Hi there! Can you kindly post the configurations you’re using for the sink connector?

1 Like

Below are the configurations used, topics are the only thing which I have changed others are same. For below config we are able to get 100% data for topic2 but only 0-10% data for topic1.

topics: "topic1,topic2"
key.ignore: "true"
schema.ignore: "true"
timezone: "UTC"
connection.url: "https://elastic_search_url:9200"
offset.flush.timeout.ms: "180000"
session.timeout.ms: "600000"
connection.username: elastic
elastic.security.protocol: SSL
elastic.https.ssl.keystore.type: JKS
elastic.https.ssl.truststore.type: JKS
type.name: "_doc"
value.converter.schemas.enable: "false"
key.converter.schemas.enable: "false"
key.converter: "org.apache.kafka.connect.json.JsonConverter"
value.converter: "org.apache.kafka.connect.json.JsonConverter"
behavior.on.malformed.documents: "warn"
transforms: "routeTS"
transforms.routeTS.type: "org.apache.kafka.connect.transforms.TimestampRouter"
transforms.routeTS.topic.format: "${topic}-${timestamp}"
transforms.routeTS.timestamp.format: "YYYYMMdd"

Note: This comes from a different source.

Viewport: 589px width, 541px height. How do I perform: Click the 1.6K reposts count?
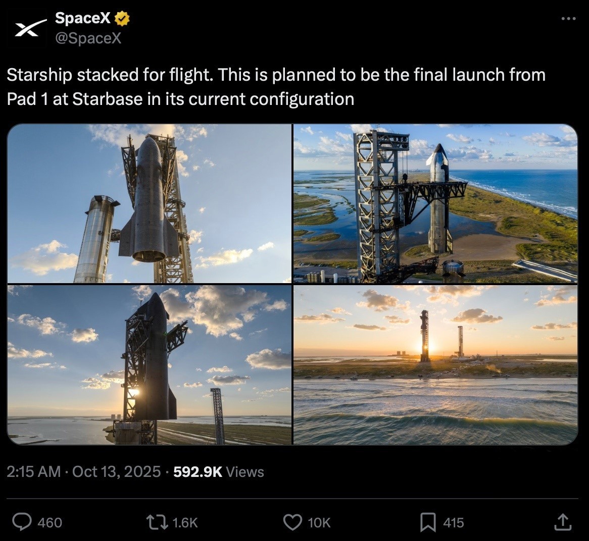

Linking to Github issue for future readers - Data Missing With Elasticsearch Kafka Connector · Issue #632 · confluentinc/kafka-connect-elasticsearch · GitHub

Overall, I find there is not enough information here. For example:

  • are the Elastic documents overwritten?
  • Do your _id fields in Elastic show sequential offset values for the records?
  • Does your data span multiple days? If so, are you counting data from all the ES indicies?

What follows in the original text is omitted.